METHOD AND APPARATUS FOR PROVIDING A TRANSMISSION CONTROL PROTOCOL MINIMUM RETRANSMISSION TIMER

Description

FIELD

The present disclosure relates to transmission control protocol (TCP). More particularly, the present disclosure relates to round trip time (RTT) in a TCP environment.

BACKGROUND

A TCP connection operating in an environment of highly variable RTT experiences many spurious retransmissions.

RFC 6298 describes an algorithm that computes a current retransmission timeout (RTO). In order to compute the current RTO, a TCP sender maintains two state variables, smoothed round trip time (SRTT) and round trip time variation (RTTVAR). Section 2.4 of RFC 6298 states that whenever RTO, e.g., retransmit timer, is computed, if less than 1 second, the RTO should be rounded up to 1 second.

The action to round up to 1 second has the undesirable effect of causing a sending device running TCP to wait longer to retransmit than needed. Most RTTs are less than 100 milliseconds. For example, a ping from a home in Santa Clara, Calif. to a server in Boston, Mass. can be around 92 mS. Additionally, a ping from Santa Clara, Calif. to distant Perth, Australia can be around 325 mS.

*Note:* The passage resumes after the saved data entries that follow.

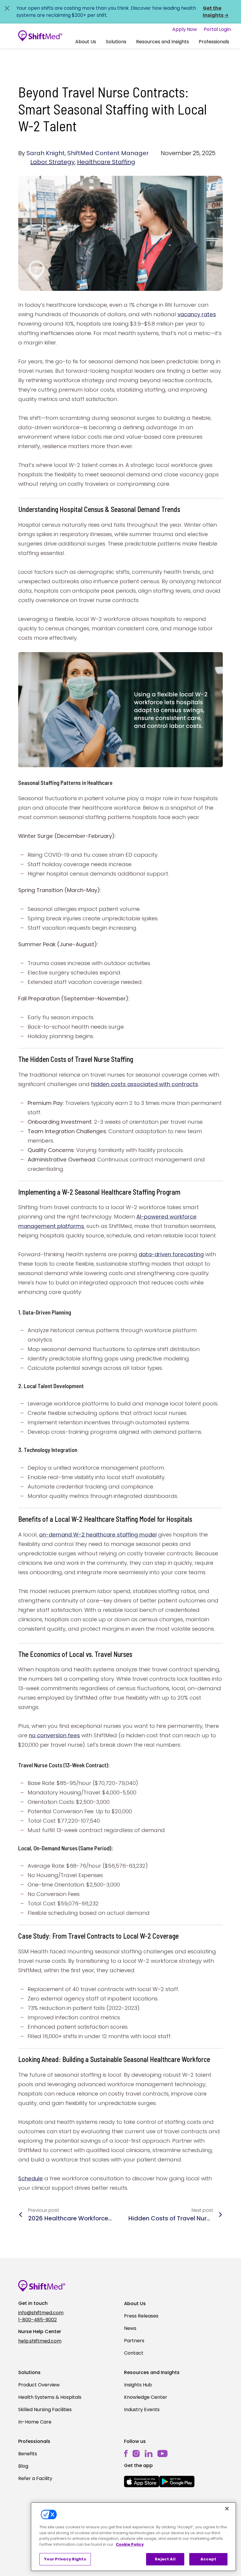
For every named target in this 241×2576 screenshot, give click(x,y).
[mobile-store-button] (141, 2481)
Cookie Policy (130, 2544)
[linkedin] (149, 2453)
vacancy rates (197, 314)
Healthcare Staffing (106, 162)
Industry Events (142, 2409)
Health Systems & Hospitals (49, 2397)
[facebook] (126, 2453)
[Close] (226, 2508)
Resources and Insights (162, 41)
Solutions (116, 41)
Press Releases (141, 2316)
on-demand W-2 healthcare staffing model (98, 1534)
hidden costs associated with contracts (144, 1084)
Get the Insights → (216, 12)
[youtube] (162, 2453)
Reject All (165, 2559)
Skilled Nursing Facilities (45, 2409)
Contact (133, 2353)
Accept (208, 2559)
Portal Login (217, 29)
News (130, 2328)
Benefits (27, 2453)
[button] (85, 41)
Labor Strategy (52, 162)
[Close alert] (7, 8)
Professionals (214, 41)
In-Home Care (34, 2421)
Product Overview (39, 2384)
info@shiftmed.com (40, 2312)
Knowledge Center (145, 2397)
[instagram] (136, 2453)
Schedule (30, 2178)
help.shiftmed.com (39, 2341)
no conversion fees (54, 1735)
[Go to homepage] (40, 36)
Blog (23, 2466)
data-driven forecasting (171, 1254)
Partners (134, 2340)
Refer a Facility (35, 2478)
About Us (85, 41)
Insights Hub (138, 2384)
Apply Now (184, 29)
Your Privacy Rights (65, 2559)
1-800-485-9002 (37, 2319)
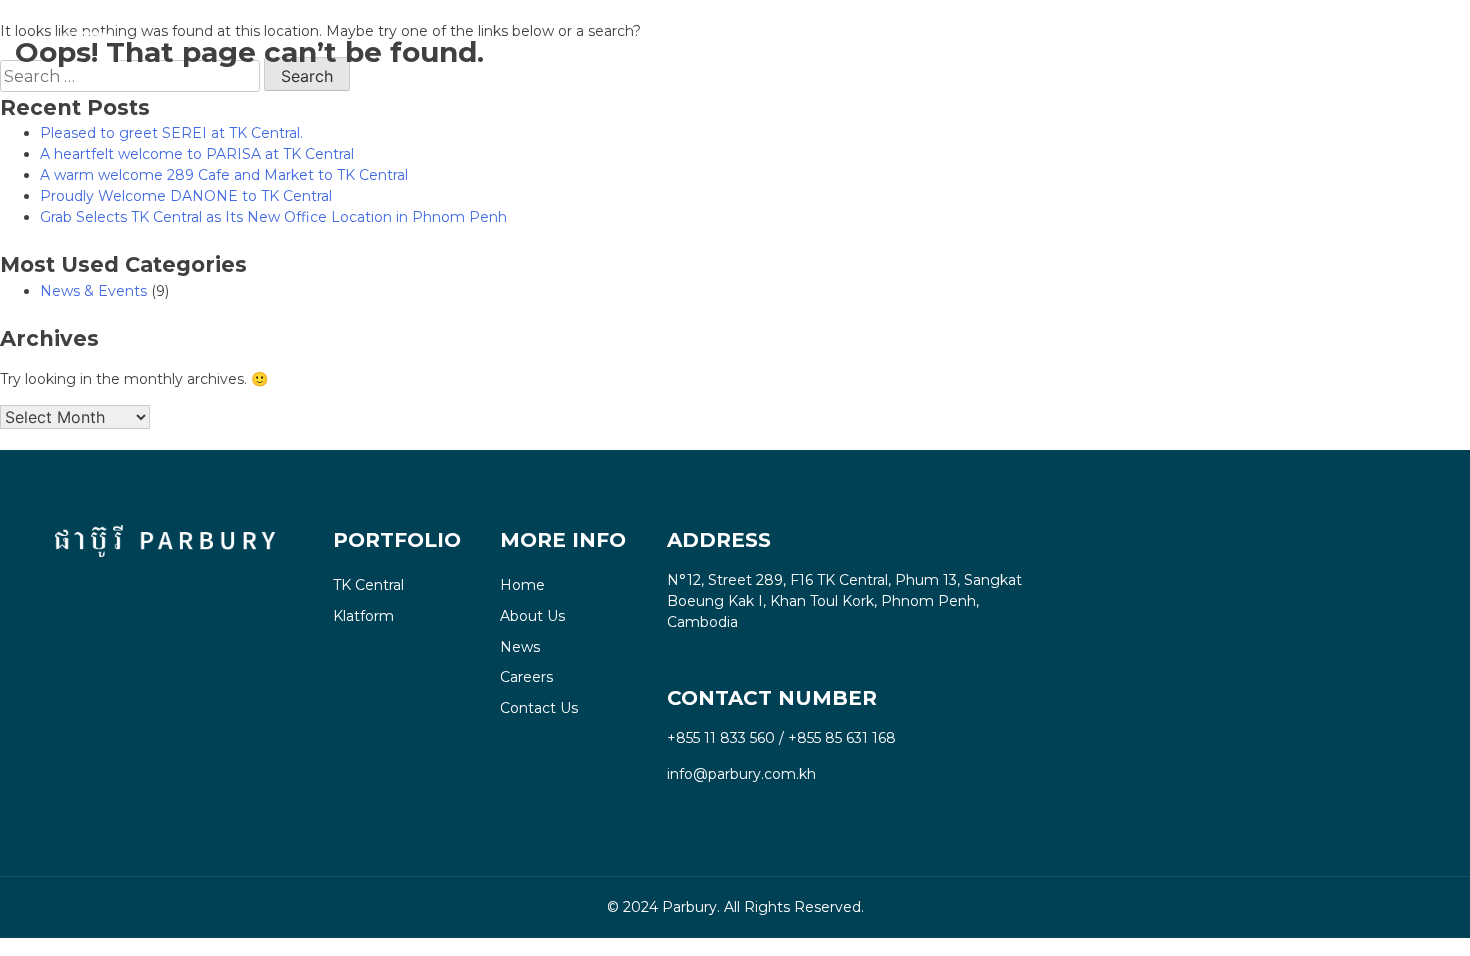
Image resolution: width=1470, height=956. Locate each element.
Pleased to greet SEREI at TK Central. (171, 133)
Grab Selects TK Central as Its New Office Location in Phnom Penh (273, 217)
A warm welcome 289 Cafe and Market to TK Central (224, 175)
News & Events (93, 291)
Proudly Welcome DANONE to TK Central (186, 196)
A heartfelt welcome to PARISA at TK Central (197, 154)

TCP code that runs in a virtual machine or in a thread in user-space outside of a kernel may experience several hundred milliseconds in which the TCP code does not run. One example of why the TCP code may not run is because the central processing unit (CPU) is busy running other threads. During the time that the code does run, RTTs may all be a few milliseconds. When the code gets another slice of runtime, some of the RTT measurements may be much longer. Several RTT measurements during the period of optimal thread runtime cause the RTT estimator to estimate a short RTT. When the kernel swaps the TCP thread out and begins to run a different thread, sessions that have a TCP packet in transit will experience a retransmission after the TCP thread is swapped back in again.

Any RTT estimator that considers short RTTs in its calculation will cause spurious retransmissions in this running environment. This occurs because there are many more short RTTs than long ones and the long RTTs are very much longer than the short RTTs.

Other algorithms for determining RTT estimates have been documented. These algorithms typically reduce the RTT estimate for every low RTT sample recorded. Some algorithms give higher weight to high samples than low ones, e.g., the Peak-Hopper-RTO algorithm. However, the Peak-Hopper-RTO algorithm does not adequately address the spurious retransmission problem for a TCP running in a thread.

Prior art algorithms use exponential smoothing algorithms to calculate RTO. However, smoothing algorithms do not work well in bursty or stochastic environments.

Therefore, there is a need in the art to solve the above described problems in order to minimize spurious retransmissions.

SUMMARY

Disclosed is a method for reducing spurious retransmissions in a transmission control protocol (TCP) environment. In one embodiment, an interval is established. A retransmission timeout (RTO) is set to remain constant during the interval. A maximum of all round trip time (RTT) measurements is used during the interval to set a new RTO for a next interval. An interval boundary is determined.

Also disclosed is an apparatus for reducing spurious retransmissions in a transmission control protocol (TCP) environment. The apparatus can include a processor. The processor can be configured, in one embodiment, to: establish an interval; set a retransmission timeout (RTO) to remain constant during the interval; use a maximum of all round trip time (RTT) measurements during the interval to set a new RTO for a next interval; and determine an interval boundary.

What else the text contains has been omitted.